#### EXERCISE INSTRUCTIONS:
Once the line containing "The width and height of the screenshot is (800, 562)." is found in the records below, return it and each following line exactly, up to and including the line containing "You are a computer-use agent. 1568x595", and nothing else.

#### INFORMATION GIVEN:
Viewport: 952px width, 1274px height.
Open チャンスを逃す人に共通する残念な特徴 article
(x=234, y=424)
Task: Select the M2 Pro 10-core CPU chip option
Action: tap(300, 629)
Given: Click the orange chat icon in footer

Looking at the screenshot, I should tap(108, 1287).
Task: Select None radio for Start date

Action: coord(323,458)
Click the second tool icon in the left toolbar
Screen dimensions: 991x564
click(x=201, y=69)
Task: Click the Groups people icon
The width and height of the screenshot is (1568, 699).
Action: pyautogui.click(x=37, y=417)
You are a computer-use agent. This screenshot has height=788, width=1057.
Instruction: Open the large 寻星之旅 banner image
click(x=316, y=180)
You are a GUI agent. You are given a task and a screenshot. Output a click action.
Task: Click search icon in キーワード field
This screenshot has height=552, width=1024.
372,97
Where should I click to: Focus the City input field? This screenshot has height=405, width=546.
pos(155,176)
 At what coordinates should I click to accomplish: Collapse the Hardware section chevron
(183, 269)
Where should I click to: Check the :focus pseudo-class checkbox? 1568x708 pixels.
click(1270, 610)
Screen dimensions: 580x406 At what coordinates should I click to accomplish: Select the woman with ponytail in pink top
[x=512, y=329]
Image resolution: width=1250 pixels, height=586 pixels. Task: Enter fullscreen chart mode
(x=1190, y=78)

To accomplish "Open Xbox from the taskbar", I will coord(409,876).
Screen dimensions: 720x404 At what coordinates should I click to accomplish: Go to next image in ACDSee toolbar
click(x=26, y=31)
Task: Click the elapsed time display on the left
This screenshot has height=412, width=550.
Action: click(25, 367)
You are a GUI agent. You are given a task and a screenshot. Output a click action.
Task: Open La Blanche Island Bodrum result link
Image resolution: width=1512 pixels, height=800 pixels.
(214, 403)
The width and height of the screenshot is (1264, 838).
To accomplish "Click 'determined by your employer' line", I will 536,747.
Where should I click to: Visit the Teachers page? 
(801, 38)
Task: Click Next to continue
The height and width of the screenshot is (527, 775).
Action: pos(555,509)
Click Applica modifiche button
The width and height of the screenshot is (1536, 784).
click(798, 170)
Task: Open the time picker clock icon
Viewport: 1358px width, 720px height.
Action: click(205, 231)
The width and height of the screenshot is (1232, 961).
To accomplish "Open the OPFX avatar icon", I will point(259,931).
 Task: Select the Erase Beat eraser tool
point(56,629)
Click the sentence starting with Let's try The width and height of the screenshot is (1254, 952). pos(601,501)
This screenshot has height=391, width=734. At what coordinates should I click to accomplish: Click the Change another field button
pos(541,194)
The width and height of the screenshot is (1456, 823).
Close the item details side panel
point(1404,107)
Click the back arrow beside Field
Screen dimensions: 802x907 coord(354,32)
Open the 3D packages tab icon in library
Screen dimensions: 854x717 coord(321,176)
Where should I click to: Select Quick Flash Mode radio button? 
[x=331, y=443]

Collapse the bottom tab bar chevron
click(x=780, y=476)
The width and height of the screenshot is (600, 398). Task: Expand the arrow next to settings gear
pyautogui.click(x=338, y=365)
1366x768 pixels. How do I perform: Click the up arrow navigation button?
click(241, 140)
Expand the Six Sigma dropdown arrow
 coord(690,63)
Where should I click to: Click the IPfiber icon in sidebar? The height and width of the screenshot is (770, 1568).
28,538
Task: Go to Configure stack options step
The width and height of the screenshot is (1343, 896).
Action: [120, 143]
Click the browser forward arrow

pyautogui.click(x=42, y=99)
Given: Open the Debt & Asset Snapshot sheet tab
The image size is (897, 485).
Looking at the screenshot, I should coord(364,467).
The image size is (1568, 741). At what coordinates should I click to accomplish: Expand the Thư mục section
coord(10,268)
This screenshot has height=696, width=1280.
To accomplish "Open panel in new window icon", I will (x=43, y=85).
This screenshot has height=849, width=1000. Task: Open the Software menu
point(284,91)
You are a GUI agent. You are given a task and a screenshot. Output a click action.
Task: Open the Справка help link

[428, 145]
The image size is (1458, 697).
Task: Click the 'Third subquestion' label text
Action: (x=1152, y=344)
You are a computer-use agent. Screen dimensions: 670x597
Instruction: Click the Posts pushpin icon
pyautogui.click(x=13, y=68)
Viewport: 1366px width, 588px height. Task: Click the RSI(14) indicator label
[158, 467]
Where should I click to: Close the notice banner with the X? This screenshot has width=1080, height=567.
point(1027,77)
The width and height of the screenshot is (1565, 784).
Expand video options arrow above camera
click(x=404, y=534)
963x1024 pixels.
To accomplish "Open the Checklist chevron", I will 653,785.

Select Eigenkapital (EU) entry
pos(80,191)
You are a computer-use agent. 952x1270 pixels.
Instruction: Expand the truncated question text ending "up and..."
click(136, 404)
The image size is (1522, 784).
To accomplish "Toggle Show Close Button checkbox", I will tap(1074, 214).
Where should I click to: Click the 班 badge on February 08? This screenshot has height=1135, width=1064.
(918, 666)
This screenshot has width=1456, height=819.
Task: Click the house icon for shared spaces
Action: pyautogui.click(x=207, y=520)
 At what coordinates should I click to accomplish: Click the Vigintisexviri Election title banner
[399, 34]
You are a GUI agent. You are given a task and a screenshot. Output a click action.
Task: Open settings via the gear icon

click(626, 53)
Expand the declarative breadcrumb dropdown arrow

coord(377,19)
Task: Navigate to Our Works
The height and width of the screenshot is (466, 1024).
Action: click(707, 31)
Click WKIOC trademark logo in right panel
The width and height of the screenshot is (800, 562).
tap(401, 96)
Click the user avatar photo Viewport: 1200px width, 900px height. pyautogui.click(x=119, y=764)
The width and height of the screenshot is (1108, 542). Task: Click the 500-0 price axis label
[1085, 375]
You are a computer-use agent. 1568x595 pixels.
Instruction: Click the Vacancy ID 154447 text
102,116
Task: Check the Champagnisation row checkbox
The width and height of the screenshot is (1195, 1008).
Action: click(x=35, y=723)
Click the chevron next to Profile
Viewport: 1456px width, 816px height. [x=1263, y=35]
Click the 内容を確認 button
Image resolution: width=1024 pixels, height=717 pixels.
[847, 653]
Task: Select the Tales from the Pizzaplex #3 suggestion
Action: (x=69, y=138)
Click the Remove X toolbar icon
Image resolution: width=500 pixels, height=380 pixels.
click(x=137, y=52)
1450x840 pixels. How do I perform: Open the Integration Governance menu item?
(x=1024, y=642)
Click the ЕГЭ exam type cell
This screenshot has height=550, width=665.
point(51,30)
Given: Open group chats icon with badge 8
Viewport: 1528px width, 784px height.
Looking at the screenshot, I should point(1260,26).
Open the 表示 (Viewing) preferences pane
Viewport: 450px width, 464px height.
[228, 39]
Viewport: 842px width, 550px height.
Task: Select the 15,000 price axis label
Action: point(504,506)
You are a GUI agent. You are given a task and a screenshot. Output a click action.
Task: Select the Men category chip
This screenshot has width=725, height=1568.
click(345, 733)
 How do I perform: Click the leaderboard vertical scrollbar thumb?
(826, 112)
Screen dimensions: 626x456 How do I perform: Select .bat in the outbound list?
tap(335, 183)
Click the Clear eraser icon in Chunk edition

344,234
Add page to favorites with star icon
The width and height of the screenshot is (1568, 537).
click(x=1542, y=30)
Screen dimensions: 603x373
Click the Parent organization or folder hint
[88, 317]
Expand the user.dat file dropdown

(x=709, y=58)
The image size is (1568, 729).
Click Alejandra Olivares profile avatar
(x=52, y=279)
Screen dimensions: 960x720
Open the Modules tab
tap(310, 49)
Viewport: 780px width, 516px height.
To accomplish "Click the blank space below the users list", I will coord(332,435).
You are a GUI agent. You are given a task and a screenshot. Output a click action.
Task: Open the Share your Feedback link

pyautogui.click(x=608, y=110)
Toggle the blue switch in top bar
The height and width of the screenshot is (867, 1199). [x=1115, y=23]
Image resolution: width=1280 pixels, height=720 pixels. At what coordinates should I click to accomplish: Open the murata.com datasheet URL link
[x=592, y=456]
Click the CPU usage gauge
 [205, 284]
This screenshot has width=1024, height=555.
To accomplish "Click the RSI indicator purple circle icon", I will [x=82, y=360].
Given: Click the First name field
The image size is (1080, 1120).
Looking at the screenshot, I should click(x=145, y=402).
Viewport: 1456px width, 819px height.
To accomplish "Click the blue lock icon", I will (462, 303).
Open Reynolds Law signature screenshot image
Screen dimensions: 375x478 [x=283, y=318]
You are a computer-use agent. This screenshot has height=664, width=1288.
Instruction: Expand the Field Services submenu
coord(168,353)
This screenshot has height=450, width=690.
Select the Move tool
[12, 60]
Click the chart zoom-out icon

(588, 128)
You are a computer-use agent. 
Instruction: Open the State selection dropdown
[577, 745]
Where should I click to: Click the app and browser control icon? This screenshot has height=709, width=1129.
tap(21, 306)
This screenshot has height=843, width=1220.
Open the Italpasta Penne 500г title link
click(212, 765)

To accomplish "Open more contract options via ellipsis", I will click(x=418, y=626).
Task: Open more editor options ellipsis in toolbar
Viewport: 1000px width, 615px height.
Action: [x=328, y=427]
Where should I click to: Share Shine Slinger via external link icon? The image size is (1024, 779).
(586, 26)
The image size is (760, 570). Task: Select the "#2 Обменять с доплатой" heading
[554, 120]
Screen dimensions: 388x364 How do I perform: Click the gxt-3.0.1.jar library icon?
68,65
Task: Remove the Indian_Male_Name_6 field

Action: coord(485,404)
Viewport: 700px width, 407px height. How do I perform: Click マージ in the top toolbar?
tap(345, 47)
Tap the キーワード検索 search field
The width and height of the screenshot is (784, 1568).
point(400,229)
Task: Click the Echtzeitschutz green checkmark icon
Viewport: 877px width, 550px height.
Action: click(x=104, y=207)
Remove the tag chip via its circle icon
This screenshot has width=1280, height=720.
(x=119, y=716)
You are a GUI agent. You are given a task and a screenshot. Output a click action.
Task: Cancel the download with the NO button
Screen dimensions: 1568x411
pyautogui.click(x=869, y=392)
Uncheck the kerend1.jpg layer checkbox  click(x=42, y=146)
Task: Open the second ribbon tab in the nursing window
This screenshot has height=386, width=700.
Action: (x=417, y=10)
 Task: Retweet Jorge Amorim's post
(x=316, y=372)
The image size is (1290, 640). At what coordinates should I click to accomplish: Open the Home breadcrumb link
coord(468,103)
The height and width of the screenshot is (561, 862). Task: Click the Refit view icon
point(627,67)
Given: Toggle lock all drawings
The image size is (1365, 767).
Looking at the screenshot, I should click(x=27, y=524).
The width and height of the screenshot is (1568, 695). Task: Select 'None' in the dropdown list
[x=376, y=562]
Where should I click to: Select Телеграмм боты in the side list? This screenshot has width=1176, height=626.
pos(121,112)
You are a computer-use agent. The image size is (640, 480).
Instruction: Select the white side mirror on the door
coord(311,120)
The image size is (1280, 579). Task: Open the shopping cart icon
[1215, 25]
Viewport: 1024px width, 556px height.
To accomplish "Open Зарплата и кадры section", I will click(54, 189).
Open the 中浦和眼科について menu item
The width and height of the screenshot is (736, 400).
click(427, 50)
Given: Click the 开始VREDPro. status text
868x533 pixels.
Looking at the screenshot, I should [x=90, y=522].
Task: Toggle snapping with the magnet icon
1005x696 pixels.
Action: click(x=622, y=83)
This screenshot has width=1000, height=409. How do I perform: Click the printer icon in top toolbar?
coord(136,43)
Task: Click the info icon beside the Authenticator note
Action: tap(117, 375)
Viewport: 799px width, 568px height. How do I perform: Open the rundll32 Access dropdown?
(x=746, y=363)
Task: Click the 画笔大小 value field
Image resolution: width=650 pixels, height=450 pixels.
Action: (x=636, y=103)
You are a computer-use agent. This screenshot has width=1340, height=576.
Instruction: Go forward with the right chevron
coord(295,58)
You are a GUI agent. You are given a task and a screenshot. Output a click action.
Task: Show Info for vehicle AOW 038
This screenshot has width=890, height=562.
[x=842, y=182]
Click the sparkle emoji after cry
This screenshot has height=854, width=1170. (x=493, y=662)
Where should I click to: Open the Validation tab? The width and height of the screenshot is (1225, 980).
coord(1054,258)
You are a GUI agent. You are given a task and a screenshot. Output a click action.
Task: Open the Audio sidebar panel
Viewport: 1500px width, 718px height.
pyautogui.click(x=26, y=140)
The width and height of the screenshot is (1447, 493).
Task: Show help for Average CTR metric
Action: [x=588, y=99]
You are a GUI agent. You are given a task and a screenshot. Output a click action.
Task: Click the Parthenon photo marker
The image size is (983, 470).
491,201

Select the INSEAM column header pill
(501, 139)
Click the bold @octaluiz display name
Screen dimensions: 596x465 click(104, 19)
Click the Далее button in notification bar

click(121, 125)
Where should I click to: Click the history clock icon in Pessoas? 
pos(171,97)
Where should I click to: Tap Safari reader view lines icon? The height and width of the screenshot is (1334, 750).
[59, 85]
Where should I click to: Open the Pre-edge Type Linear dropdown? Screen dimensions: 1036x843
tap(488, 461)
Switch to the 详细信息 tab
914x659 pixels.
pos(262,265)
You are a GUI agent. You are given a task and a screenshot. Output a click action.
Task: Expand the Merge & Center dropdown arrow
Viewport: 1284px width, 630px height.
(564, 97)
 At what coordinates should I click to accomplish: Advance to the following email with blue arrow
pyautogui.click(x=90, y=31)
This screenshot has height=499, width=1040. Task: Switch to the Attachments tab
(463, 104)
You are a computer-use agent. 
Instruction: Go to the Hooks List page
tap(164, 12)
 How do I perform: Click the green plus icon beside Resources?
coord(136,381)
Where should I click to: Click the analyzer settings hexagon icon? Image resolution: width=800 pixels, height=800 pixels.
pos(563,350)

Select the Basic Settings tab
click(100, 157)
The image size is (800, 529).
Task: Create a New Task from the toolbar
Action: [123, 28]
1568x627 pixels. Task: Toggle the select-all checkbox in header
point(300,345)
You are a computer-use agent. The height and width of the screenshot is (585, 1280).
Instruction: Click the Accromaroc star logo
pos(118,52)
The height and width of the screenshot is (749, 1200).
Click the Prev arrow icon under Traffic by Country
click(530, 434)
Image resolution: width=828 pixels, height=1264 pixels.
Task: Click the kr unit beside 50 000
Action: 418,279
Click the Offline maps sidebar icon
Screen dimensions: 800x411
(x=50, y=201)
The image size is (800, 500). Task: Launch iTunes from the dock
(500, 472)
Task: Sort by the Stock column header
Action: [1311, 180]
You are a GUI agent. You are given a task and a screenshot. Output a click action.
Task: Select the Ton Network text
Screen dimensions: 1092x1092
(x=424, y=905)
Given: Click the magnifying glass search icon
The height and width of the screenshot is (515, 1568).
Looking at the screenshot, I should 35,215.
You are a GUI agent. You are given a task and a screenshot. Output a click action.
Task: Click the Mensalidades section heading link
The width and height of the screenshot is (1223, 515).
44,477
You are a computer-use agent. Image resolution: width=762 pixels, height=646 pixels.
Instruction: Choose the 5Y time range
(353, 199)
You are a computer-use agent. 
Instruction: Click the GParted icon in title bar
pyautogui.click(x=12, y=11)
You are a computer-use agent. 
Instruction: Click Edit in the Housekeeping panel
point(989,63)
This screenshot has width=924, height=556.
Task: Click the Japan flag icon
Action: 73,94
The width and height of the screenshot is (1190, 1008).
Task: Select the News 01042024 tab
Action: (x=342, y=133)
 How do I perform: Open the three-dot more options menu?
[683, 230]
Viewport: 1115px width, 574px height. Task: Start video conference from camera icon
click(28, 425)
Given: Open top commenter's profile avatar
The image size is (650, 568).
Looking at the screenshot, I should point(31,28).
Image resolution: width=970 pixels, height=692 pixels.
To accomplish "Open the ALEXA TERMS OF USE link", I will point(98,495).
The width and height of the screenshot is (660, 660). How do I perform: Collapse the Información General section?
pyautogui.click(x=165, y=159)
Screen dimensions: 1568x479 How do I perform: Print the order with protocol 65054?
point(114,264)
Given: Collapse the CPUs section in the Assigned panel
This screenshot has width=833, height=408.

#### TASK ANSWER:
The width and height of the screenshot is (800, 562).
tap(401, 96)
Click the user avatar photo Viewport: 1200px width, 900px height. pyautogui.click(x=119, y=764)
The width and height of the screenshot is (1108, 542). Task: Click the 500-0 price axis label
[1085, 375]
You are a computer-use agent. 1568x595 pixels.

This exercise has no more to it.